Fred could only nod. He remembered Matilda: a cheerful, radiant child he was wont to dandle on his knee. At the memory, his knee once again seemed to feel the tender weight of her, dandling there.
“She’s come down with bubonic plague,” Supervisor Cracky said, his voice husky with emotion. “The whole neighborhood in Corona’s been cordoned off. You can understand the potentiality of plague in a high-density-population area like New York City, of course.”
Fred could only nod. The general public probably wouldn’t be able to understand, but he did.
“The police have the whole area closed off,” Supervisor Cracky said, his voice husky with emotion. “They’re washing everybody’s mouth out with soap, but God alone knows how long it will take.”
Fred could only nod.
“It’s all complicated by the fact that a kidnapped sex-symbol movie queen is known to be somewhere in the area,” Supervisor Cracky went on, his voice husky with emotion, “with her kidnappers.
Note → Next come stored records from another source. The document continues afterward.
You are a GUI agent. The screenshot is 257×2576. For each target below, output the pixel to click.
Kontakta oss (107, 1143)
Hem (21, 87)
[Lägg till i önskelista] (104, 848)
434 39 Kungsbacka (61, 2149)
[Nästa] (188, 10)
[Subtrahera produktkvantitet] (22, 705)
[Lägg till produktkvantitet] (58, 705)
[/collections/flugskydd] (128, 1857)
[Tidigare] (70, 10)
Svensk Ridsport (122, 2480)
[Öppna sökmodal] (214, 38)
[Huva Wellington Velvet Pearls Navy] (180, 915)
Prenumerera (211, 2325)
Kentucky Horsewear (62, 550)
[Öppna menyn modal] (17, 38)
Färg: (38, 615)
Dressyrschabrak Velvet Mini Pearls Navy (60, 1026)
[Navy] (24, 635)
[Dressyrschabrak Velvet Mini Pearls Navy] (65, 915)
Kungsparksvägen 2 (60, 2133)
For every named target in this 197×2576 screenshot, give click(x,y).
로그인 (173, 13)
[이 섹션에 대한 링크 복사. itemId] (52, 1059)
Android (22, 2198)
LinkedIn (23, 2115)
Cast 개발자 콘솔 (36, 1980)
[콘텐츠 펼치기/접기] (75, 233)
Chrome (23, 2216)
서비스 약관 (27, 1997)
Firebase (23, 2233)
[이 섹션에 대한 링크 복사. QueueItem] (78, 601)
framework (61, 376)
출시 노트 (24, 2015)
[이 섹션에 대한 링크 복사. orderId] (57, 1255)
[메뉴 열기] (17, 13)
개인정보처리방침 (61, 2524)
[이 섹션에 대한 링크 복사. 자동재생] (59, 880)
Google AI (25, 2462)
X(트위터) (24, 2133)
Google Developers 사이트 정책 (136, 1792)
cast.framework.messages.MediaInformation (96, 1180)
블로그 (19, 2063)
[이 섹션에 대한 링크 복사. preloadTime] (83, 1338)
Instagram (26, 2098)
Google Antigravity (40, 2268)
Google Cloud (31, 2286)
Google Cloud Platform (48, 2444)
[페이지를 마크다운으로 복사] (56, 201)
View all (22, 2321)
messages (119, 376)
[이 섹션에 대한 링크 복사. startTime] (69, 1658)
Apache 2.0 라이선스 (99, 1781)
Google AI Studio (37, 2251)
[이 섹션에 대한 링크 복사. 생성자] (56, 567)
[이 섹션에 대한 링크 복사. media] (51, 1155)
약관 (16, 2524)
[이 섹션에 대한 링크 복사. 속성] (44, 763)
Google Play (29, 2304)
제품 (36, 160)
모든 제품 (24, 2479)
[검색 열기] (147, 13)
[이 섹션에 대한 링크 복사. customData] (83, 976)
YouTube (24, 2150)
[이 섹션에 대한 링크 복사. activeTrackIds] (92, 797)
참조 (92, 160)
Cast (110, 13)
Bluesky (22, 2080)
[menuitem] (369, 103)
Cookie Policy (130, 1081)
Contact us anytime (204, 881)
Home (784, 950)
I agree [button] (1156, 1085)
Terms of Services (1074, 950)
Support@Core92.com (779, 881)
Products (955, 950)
Also, a pitiful young escaped mental patient has vowed to fling himself from the roof of every Cape Cod in Queens and thus slowly beat himself to death, and he too is alleged to be in the same area.”
Fred could only nod.
His voice husky with emotion, Supervisor Cracky said, “On the other hand, because of flashflooding in Fort Tryon Park, a hell of a leak in the Brooklyn-Battery Tunnel and an anti-bus-exhaust demonstration by well-meaning if misguided individuals in the Washington Park area — the bus routes were determined before most of the demonstrators moved into those apartments, but try to be logical with the general public — the fact is, I have no substitute bus driver to take our friend Looby’s place. Fred? Do you think you can carry on alone?”
Fred could only nod.
3:00 P.M
It was a long time ago that he remembered his mother got the phone call ...
“Excuse me, fella. Do you mind?”
Recalled to the present by these words, Arbogast Smith blinked rapidly and looked about to see a truculent man with wet hands standing in front of him. An attempted pickup? His blood stirring at the thought of a little action after all — why else be recalled to the present? — Arbogast feigned a limp-wristed manner and said, “Did you want me?”
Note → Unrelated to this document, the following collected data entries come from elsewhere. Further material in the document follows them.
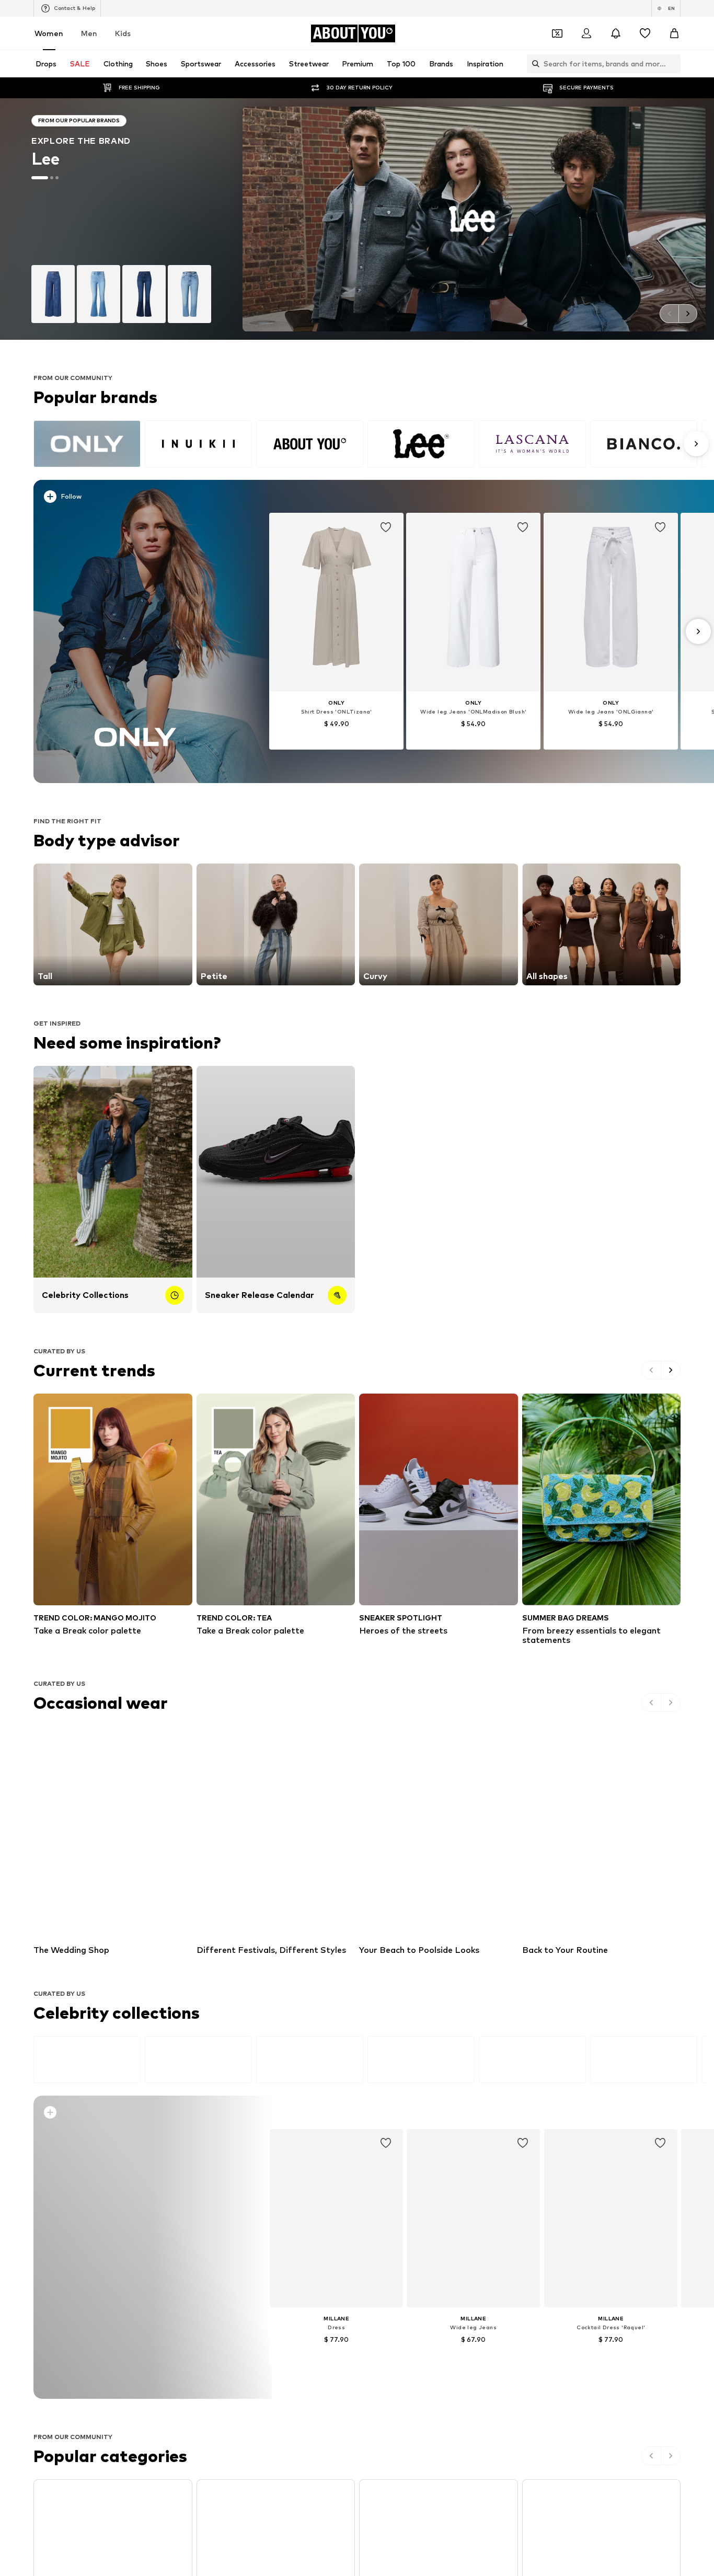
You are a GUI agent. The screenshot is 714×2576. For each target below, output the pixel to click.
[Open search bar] (533, 63)
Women (48, 33)
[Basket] (674, 33)
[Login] (586, 33)
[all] (369, 443)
“I want you,” said the truculent man, “to move the hell over so I can get at the paper towels.”
“Oh! I am sorry!”
“Faggot,” muttered the truculent man, as Arbogast stepped to one side. He muttered and mumbled to himself while drying his hands, then rounded on Arbogast again to declare, “Why don’t you faggots go back to Russia?”
Arbogast considered showing his badge and explaining to the truculent man what he really was and why he was really here, but of course that was known as “blowing one’s cover,” which might simply confirm the truculent man in his misunderstanding. Arbogast decided to say nothing, to swallow his pride for the good of the job he was here to do. Or would that also be misconstruable by the truculent man?